A Washington immigration lawyer surrendered her license after allegations that she and her firm ran a widespread scheme that produced thousands of questionable petitions, misled clients, and used non-lawyers to handle legal work.

A Washington attorney, Alexandra Lozano, has given up her license amid accusations of running a large immigration practice that pushed unlawful filings and false paperwork. Authorities say her firm promised relief to vulnerable immigrants while using systems and unlicensed staff to churn through cases. The practice was based in Tukwila and marketed aggressively across the United States and abroad. Investigators are examining whether the operation amounted to fraud on a massive scale.

Lozano built a high-volume practice that at its height handled tens of thousands of clients, opening offices in Colombia, Mexico, and Argentina as well as across the U.S. The firm marketed Lozano under the name “abogada de los milagros,” and promoted services for people applying under the Violence Against Women Act and T-visas for trafficking victims. Records show her signature appeared on over 53,900 pending petitions filed with U.S. Citizenship and Immigration Services, according to the Washington State Bar Association. At its peak the firm claimed more than 35,000 clients.

Federal and state investigators say the firm moved quickly, promising strong protection and telling potential clients they could be shielded from immigration enforcement. Employees reportedly delivered scripted sales pitches and assured people of “100% protection” from federal agencies. Non-lawyer staff allegedly ran client interviews and even used a computer program to pick legal strategies without lawyer review. That approach created a high volume of filings but raised serious questions about their accuracy and legitimacy.

Former employees and clients have described troubling practices, including requests to sign blank pages or documents that were not reviewed afterward. Allegations say those signatures were later attached to false declarations that exaggerated or invented claims of abuse or trafficking. A former Colombia office staffer said Lozano instructed employees to “please invent more information about abuse because it is not real abuse.” Those instructions, if proven, show an organizational pattern that prioritized case volume over truth and proper legal process.

Clients paid substantial sums for this representation; reports indicate the firm charged between $10,000 and $15,000, with some people paying more than $30,000. The firm reportedly referred clients to an affiliated company Lozano owned for assessments performed by unqualified personnel. Investigators say filings went forward even when the underlying facts suggested the applications were not eligible and could trigger denials or removal proceedings.

https://x.com/USCIS/status/2070611132528615926

Regulators and prosecutors have opened multiple inquiries, and the Washington State Bar Association alleged repeated misconduct, including non-attorneys performing legal work and filing applications with false information. Lozano surrendered her license in May rather than face a disciplinary hearing. The U.S. Citizenship and Immigration Services Fraud Detection and National Security Directorate is also investigating the firm’s submissions, while no criminal charges have been filed to date.

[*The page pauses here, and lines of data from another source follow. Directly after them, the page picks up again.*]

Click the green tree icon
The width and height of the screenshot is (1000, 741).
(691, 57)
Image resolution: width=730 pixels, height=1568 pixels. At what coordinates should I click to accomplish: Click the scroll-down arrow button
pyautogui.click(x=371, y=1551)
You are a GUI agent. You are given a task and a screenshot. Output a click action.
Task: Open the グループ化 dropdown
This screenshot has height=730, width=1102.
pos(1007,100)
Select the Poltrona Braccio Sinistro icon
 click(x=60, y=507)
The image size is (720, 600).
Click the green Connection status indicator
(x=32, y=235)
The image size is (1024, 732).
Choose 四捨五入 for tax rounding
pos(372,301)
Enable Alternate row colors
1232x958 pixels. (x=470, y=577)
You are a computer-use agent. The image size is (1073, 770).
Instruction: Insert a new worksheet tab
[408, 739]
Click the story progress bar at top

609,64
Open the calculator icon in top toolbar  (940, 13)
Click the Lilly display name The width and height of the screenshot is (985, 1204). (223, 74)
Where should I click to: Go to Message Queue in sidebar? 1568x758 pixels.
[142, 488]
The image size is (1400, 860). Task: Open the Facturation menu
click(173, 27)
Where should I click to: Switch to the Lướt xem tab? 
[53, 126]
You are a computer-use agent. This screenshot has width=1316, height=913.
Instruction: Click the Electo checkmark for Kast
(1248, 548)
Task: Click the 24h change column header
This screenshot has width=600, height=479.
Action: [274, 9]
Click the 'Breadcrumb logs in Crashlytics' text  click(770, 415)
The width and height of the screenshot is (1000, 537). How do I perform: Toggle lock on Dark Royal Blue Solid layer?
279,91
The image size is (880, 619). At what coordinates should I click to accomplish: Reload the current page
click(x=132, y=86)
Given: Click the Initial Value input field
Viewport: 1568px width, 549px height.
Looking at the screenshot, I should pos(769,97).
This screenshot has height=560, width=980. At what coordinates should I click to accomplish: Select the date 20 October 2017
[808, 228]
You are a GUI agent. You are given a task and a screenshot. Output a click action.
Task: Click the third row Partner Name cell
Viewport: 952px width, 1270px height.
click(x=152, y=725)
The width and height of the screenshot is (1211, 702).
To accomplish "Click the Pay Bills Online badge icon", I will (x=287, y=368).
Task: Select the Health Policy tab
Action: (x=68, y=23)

In May, nine former clients brought a federal civil lawsuit accusing the firm of civil racketeering, malpractice, and consumer protection violations. The plaintiffs say they trusted the firm with their futures and paid life-changing sums for promises that never materialized. One plaintiff said he “put the trust of my family with her” and “believed in her and then she just let us down.” Another reported discovering that the firm had inserted false abuse claims about a relative, a development that led to removal proceedings.

Lozano’s lawyer responded by defending her record in client advocacy and stating the practice’s posture toward representation. According to that statement, Lozano “has always been to fight for her clients, zealously pursue every lawful option available to them, and support their efforts to build lives in this country.” That defense contrasts sharply with the allegations about shortcuts and fabricated claims, leaving unresolved questions for investigators and courts.

If federal prosecutors choose to pursue criminal charges such as wire fraud or making false statements to a government agency, the legal exposure could be significant, including possible prison terms and fines. For now, the case remains under civil and administrative review while fraud-detection units parse thousands of filings. The unfolding investigations will determine whether this episode was the result of bad judgment and sloppy systems or a deliberate effort to exploit vulnerable people for profit.